Dataset excerpts:
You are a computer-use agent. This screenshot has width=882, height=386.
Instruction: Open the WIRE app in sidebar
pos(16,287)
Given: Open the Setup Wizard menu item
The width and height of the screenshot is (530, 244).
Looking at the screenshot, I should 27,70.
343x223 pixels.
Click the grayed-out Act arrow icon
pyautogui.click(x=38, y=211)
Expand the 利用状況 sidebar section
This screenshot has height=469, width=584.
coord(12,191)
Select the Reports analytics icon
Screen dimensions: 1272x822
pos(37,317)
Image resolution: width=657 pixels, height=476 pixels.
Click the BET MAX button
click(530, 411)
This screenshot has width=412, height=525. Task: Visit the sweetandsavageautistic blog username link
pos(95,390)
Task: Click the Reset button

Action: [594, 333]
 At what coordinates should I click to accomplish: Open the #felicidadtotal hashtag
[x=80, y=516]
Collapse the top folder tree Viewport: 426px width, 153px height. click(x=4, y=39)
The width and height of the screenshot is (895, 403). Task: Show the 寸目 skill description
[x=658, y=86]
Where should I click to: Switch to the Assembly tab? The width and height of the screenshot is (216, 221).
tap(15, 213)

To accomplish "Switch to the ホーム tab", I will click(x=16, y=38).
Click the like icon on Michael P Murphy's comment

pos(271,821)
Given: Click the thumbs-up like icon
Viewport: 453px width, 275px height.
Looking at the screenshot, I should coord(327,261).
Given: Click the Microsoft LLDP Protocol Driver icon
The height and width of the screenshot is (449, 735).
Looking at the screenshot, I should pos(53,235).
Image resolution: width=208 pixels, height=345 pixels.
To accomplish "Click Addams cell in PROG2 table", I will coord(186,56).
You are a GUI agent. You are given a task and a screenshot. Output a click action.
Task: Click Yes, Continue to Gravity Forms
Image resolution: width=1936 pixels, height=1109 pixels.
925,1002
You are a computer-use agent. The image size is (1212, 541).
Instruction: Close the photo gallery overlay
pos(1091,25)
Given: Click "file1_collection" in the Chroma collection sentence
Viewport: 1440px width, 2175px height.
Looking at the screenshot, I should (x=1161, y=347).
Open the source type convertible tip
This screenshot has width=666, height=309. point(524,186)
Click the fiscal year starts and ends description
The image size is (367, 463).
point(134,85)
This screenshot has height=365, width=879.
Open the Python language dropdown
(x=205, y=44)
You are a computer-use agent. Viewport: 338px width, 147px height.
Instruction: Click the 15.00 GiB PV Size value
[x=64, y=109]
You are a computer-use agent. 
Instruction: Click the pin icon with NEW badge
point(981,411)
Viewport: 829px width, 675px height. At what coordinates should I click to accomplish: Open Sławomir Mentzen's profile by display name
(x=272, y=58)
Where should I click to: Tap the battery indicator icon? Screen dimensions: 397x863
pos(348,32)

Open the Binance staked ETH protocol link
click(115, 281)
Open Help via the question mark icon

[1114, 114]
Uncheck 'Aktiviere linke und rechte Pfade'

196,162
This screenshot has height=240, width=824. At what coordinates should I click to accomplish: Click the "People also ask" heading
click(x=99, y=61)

# [Problem details]
The answer must be a single number: the count of lines in the data that include the word "will".

# [Answer for this exercise]
2